After disclosing its 3D V Cache technology last year, AMD is now shipping two high-end products that use the stacking technique. The Ryzen 7 5800X3D is the new top-of-the-line PC processor. For servers, the Milan X chips extend the third-generation Epyc lineup with a massive 768MB of L3 cache, speeding data-intensive applications. The Epyc products began shipping in March, with Ryzen following in April.

V Cache uses TSMC’s chip-on-wafer (CoW) technology to stack a 64MB SRAM die atop a Zen 3 compute chiplet (CCD). Since the eight-core CCD already has 32MB of L3 cache, the combination delivers 96MB of total cache. The 5800X3D has one CCD, but Milan X has eight, enabling 64 cores and a massive cache.

The new Ryzen has a 3.4GHz base speed and can boost to 4.5GHz. The previous 5900X can run slightly faster, up to 4.7GHz, in the same TDP; the extra V Cache power slows the 5800X3D. Thus, applications that don’t benefit from the extra cache, including most synthetic benchmarks, run slightly faster on the older part. But most games handle lots of data, yielding a 21% average gain over the 5900X for 1080p titles.

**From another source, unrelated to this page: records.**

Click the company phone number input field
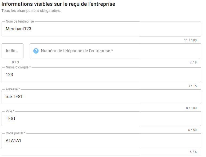The width and height of the screenshot is (206, 157). (x=117, y=51)
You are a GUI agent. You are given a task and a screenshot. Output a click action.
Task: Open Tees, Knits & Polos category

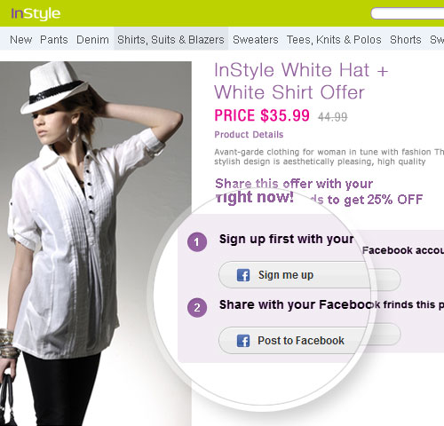click(x=334, y=40)
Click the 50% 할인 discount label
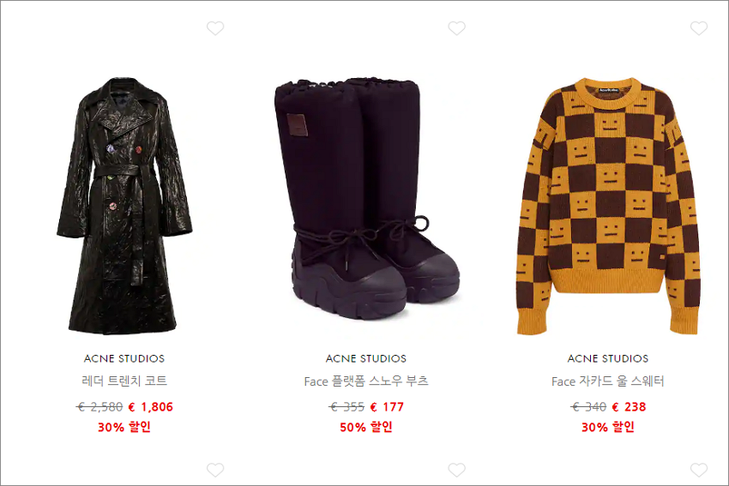The height and width of the screenshot is (486, 729). (366, 427)
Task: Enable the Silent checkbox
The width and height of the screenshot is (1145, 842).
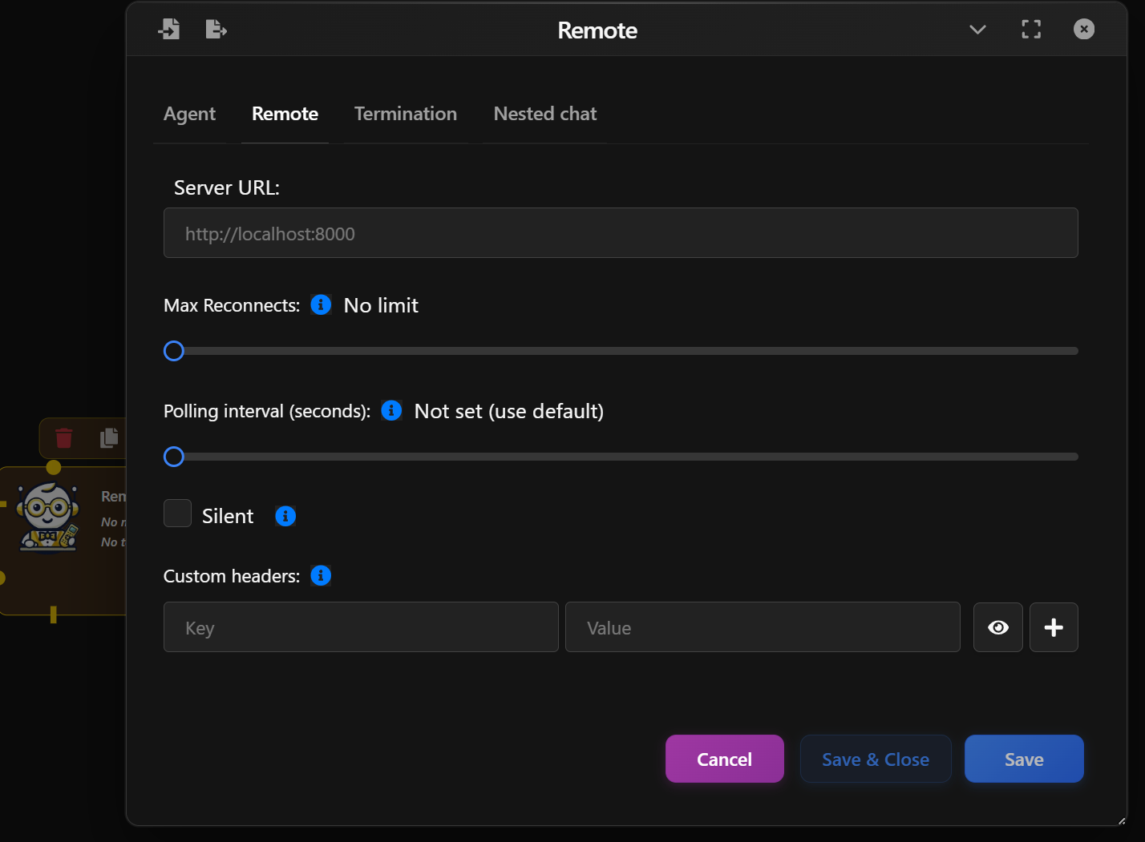Action: 177,513
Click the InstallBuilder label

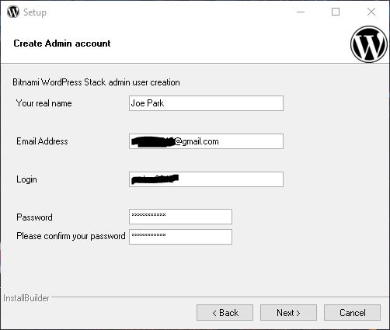pyautogui.click(x=26, y=298)
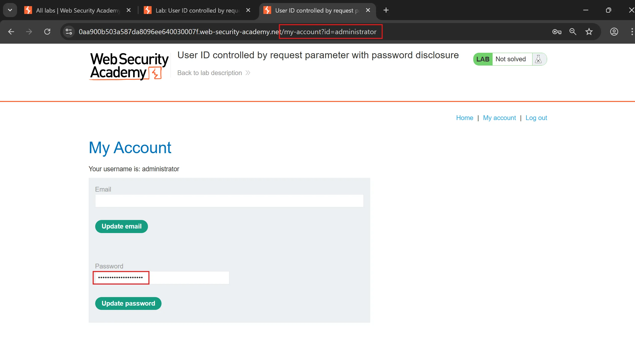Focus the Email input field
Viewport: 635px width, 337px height.
point(229,201)
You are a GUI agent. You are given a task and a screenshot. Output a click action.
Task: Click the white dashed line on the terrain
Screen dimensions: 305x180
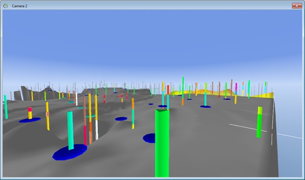[x=248, y=128]
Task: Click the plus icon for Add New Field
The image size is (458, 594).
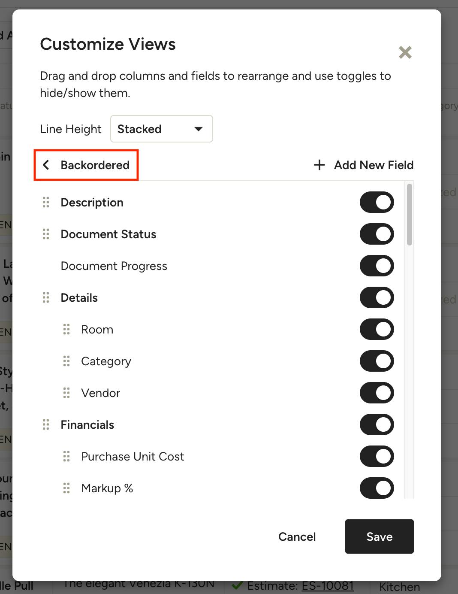Action: click(x=319, y=165)
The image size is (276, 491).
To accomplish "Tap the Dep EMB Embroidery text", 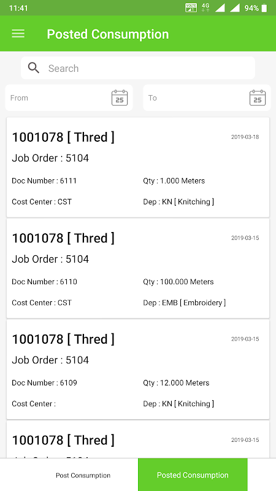I will 185,303.
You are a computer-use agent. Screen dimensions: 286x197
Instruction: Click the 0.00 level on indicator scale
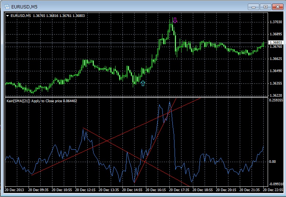coord(272,161)
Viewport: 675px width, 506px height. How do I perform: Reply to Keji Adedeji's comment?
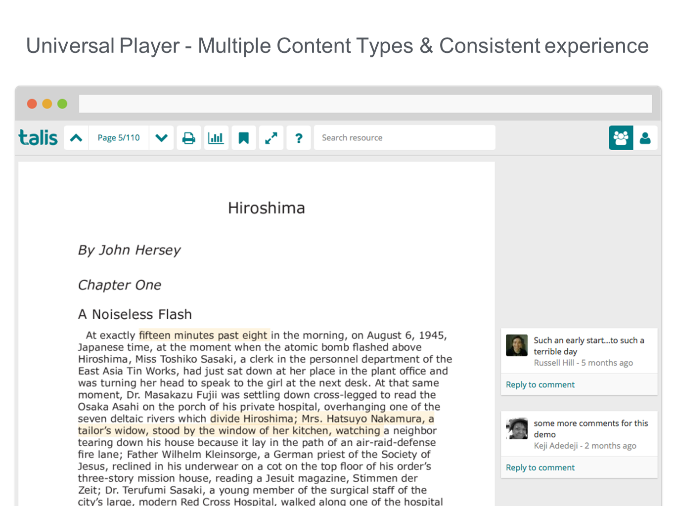[540, 467]
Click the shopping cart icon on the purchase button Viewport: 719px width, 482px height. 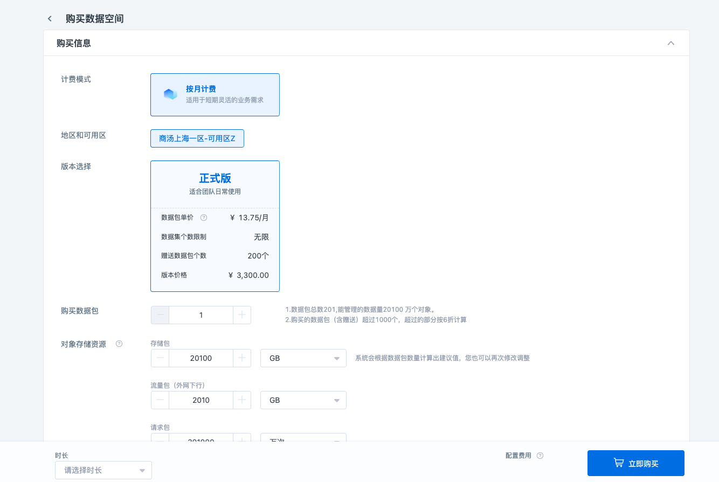point(618,463)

The flagship Epyc 7773X has a base speed of 2.2GHz—a bit lower than the 2.45GHz of the previous top-end model, the 7763. Fitting the extra power of the 512MB V Cache into the same 280W TDP causes this reduction. The boost clock, however, remains the same, while the list price jumps 11%. As with the PC version, the performance gain depends on the workload. AMD expects 10–40% gains for scientific (HPC) applications; one fluid-dynamics simulation nearly doubled in performance. Although the company positions Milan X for technical computing, the bigger cache should also benefit other server tasks that need to store as much data as possible in the cache.